[发明专利]一种辐射生物剂量计、制备方法及应用

权利要求书

1.一种辐射生物剂量计，其特征在于：所述生物剂量计为大肠杆菌SoxR辐射生物剂量计或大肠杆菌Cda辐射生物剂量计；

所述SoxR辐射生物剂量计为在大肠杆菌基因序列中的SoxR启动子基因下游加入EGFP基因的基因工程菌；

所述SoxR辐射生物剂量计中携带目的基因的载体的核苷酸全序列为核苷酸序列表中的SEQ ID No.1；

所述Cda辐射生物剂量计为在所述SoxR辐射生物剂量计的基础上，用Cda启动子基因序列替代SoxR启动子基因序列得到的基因工程菌；

所述Cda辐射生物剂量计中携带目的基因的载体的核苷酸全序列为核苷酸序列表中的SEQ ID No.2；

所述辐射为γ射线辐射。

2.根据权利要求1所述的一种辐射生物剂量计，其特征在于：所述大肠杆菌为模板大肠杆菌MG1655或宿主大肠杆菌DH5α。

3.一种如权利要求1或2所述的一种辐射生物剂量计的制备方法，其特征在于：

(1)以大肠杆菌基因组为模板，采用PCR扩增目的基因SoxR启动子；以质粒pColD-CA23的基因组为模板，采用PCR扩增目的基因Cda启动子；以利用密码子简并性优化的含EGFP基因序列的PUC 19克隆质粒基因组为模板，所述优化的PUC 19克隆质粒基因组核苷酸序列为核苷酸序列表中的SEQ ID No.3，采用PCR扩增目的基因EGFP；将PCR扩增产物用琼脂糖凝胶电泳分离，获得所述目的基因片段DNA；

所述目的基因及对应引物如下表所示：

表目的基因及对应引物

(2)将目的基因SoxR启动子片段DNA用EcoRI和XbaI酶切，EGFP片段DNA用XbaI和HindIII酶切，将酶切后的SoxR启动子片段DNA用T4连接酶与酶切后的EGFP片段DNA连接，然后进行琼脂糖凝胶电泳分离，获得大小约1500bp的序列条带，用EcoRI和HindIII酶切，将酶切产物分别与相同用EcoRI和HindIII酶切后的PUC57表达载体用T4连接酶连接，获得所述SoxR辐射生物剂量计中携带目的基因的载体，其核苷酸全序列为核苷酸序列表中的SEQ IDNo.1；或将目的基因Cda启动子片段DNA用EcoRI和XbaI酶切，EGFP片段DNA用XbaI和HindIII酶切，将酶切后的Cda启动子片段DNA用T4连接酶与酶切后的EGFP片段DNA连接，然后进行琼脂糖凝胶电泳分离，获得大小约1500bp的序列条带，用EcoRI和HindIII酶切，将酶切产物分别与相同用EcoRI和HindIII酶切后的PUC57表达载体用T4连接酶连接，获得所述Cda辐射生物剂量计中携带目的基因的载体，其核苷酸全序列为核苷酸序列表中的SEQ ID No.2；

(3)将所述SoxR辐射生物剂量计中携带目的基因的载体转化进入大肠杆菌感受态细胞，筛选，验证正确，得到所述的SoxR辐射生物剂量计；或将所述Cda辐射生物剂量计中携带目的基因的载体转化进入大肠杆菌感受态细胞，筛选，验证正确，得到所述的Cda辐射生物剂量计。

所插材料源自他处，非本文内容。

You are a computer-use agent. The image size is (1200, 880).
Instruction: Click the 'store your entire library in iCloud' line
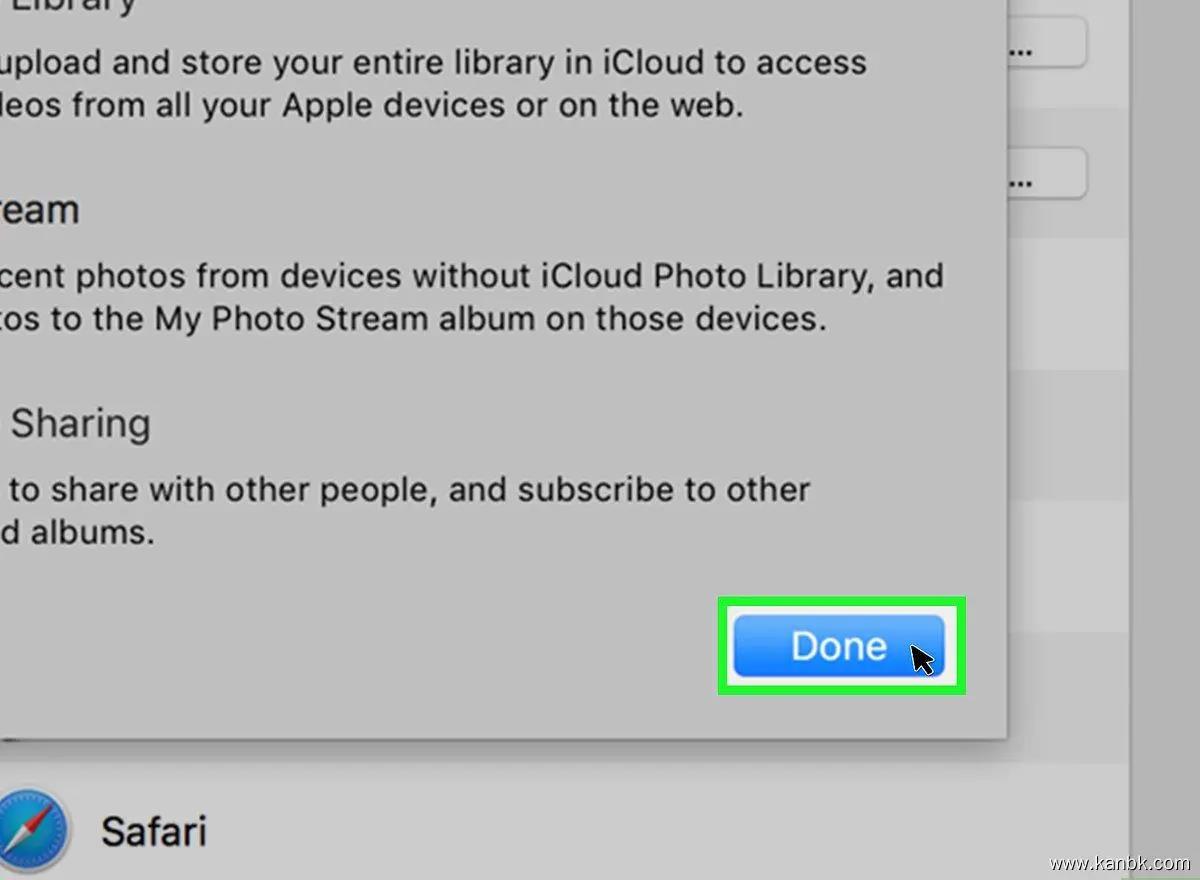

4.根据权利要求3所述的一种辐射生物剂量计的制备方法，其特征在于：

步骤(1)中：

以大肠杆菌MG1655基因组为模板，采用PCR扩增目的基因SoxR启动子；

步骤(3)中：

所述宿主细胞即大肠杆菌感受态细胞为大肠杆菌DH5α感受态细胞。